In light of these developments, the private sector can no longer rely on the maxim ‘to the best of my knowledge’ when it comes to supply chain governance. For Friedman, the biggest way to interrupt Modern-Day Slavery is to unite the private sector to join forces under a common goal –

“The private sector will eliminate forced labour from its supply chains by 2028 without a negative impact on profitability,” says Friedman.

At the recent Summit in Hong Kong, Friedman says that there should be no trade-off between worker rights and shareholder obligations, whereby human decency and profitability can co-exist. He argues that the solution to the problem can be found – it just requires collaboration and creativity from big business.

“We can free millions of people from exploitative labour practices, while not forcing business to choose between what is right, what is sustainable and what is profitable.

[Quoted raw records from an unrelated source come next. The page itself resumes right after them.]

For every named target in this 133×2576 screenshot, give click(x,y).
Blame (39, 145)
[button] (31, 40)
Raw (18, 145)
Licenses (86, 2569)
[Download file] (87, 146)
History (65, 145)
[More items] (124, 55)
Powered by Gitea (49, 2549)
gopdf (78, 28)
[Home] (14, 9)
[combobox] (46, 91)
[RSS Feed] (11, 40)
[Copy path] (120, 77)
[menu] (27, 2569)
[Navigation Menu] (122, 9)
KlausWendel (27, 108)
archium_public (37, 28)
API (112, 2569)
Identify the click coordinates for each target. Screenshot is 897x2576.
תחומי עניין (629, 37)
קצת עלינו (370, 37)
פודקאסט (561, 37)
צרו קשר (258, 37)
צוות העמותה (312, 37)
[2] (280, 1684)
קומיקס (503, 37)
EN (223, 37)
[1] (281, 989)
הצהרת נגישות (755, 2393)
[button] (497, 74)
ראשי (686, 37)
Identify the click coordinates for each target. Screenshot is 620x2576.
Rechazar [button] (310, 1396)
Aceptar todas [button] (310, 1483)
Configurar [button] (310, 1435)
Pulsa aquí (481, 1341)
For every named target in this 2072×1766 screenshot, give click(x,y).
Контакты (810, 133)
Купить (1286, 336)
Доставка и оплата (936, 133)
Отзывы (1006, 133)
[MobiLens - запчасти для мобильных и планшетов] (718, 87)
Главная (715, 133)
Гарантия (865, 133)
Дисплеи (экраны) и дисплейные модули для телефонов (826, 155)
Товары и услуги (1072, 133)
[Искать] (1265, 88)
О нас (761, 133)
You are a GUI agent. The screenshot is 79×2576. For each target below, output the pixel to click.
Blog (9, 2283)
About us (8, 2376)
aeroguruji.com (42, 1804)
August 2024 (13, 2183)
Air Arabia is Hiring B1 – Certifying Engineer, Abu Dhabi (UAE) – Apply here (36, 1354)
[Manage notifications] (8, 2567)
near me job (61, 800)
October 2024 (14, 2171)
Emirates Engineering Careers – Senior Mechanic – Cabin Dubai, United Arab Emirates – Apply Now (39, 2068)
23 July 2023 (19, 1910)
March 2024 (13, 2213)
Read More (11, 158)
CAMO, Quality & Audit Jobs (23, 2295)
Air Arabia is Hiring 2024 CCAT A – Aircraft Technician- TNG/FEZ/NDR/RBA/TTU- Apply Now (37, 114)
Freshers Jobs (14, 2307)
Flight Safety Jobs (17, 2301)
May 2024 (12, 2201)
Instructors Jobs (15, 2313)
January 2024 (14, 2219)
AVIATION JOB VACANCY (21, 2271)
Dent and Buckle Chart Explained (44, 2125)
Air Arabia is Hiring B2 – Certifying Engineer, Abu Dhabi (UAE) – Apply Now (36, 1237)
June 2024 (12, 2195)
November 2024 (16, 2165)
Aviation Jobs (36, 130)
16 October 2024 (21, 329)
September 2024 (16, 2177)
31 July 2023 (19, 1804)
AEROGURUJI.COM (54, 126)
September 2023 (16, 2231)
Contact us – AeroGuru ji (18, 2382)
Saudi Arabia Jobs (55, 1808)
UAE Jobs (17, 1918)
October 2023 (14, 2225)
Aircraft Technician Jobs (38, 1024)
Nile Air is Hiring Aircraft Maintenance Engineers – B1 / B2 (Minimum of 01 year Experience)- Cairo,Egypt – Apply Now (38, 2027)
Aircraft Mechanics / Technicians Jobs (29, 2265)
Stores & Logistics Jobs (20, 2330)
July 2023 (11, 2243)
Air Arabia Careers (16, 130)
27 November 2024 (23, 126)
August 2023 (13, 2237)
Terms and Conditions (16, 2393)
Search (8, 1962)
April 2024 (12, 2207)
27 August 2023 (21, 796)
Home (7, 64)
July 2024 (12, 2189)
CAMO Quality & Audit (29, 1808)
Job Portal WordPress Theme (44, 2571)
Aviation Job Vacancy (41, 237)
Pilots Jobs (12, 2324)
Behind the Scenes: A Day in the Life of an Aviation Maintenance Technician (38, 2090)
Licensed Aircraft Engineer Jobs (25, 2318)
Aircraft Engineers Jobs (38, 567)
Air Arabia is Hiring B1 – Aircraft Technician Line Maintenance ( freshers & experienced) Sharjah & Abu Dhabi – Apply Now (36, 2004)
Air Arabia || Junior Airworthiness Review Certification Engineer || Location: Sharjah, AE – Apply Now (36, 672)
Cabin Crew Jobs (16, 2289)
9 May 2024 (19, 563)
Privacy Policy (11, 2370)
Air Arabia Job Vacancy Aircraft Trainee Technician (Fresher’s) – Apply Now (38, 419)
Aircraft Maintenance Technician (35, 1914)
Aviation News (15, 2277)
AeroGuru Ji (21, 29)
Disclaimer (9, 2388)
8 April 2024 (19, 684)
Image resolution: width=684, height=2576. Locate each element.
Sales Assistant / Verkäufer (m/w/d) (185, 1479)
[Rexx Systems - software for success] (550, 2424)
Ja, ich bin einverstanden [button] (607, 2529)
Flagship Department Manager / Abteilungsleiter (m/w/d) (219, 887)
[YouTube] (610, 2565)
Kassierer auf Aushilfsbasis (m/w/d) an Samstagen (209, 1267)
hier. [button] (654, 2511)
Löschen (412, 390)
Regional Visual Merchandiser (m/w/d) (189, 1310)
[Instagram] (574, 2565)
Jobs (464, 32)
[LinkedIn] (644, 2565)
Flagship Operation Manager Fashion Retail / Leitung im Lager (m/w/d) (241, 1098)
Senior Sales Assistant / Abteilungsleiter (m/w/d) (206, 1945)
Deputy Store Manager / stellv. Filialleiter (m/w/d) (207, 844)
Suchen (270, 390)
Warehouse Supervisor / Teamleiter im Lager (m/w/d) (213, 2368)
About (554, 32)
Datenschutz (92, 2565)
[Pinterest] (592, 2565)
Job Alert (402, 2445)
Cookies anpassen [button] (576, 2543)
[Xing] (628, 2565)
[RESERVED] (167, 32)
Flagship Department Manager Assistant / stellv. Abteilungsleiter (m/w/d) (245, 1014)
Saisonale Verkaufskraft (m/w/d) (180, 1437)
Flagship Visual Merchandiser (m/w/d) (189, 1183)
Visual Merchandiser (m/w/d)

We challenge the private sector to come up with new approaches and innovative solutions – because business is best placed to meet this challenge. We need to identify business leaders. Help them to understand the vision and come up with solutions that are logical, practical and cost effective. The Mekong Club is in the process of setting up an online portal that identifies all the resources the private sector can use to address this issue in one place.  The present difficulty for companies is that they don’t know who to talk to. This portal will help organisations across the world work together as a team. Until we come together and identify how we can support each other as a community, we will not have the breakthroughs we need to put an end to modern slavery,” says Friedman.

According to Friedman, in 2010, his team were comparing the people in modern slavery (about 21 million) with the number of people being helped globally – which was 34,000 (based on the Human Trafficking Report). After realising only 0.2 percent of the 21 million were being helped, Friedman’s team examined where the big numbers were coming from. They found that 75 percent of the groups were in forced labour, and 60 percent of those were associated with supply chains.

“We needed to talk to business. I flew out to Hong Kong and spoke with business leaders, bankers, manufacturers and retailers to discuss the issue of forced labour. They were listening, but a pattern emerged.  First, many of them didn’t know much about it but they immediately recognised the business risk associated with it but did not want to have the conversation with a UN or NGO guy. Eventually, we started having regular conversations, and then individuals from the private sector started to self-identify that this was their cause. They said to me that business understands bad business so they are best equipped to address this issue – not the NGO world. So the Mekong Club was born by individuals from different multi-nationals to form this mechanism.  We were very much geared around creating awareness. We could see legislation was pushing us to move forward, we could see the lawsuits coming against companies and media coverage increasing over time. Large NGOs started naming and shaming. So we evolved into an association that is split into four categories; banking, hospitality, manufacturing and retail. We go to organisations and ask them to actively help us to help them address issues by building the tools they need to identify and mitigate against risk,” says Friedman.

We asked Friedman that getting organisations to trust them must be difficult given the highly sensitive nature of the topic – how does the Mekong Club invite businesses to go introspective without feeling vulnerable?

“The process of developing trust took us three years. In the early days, we couldn’t even get companies to allow us to do a presentation, because it inferred by our association that they may be culpable.  To build trust we never name and shame. We do everything we can to convince the world that working with the private sector, rather than through force, has advantages that make a huge difference. There are really good people in the private sector, who do care about modern slavery, who are not all about profit and it is simplistic to say otherwise. So helping the private sector to nurture this desire to make a difference is important and we want them to know that the days that companies think they have to tackle this problem alone are over,” says Friedman.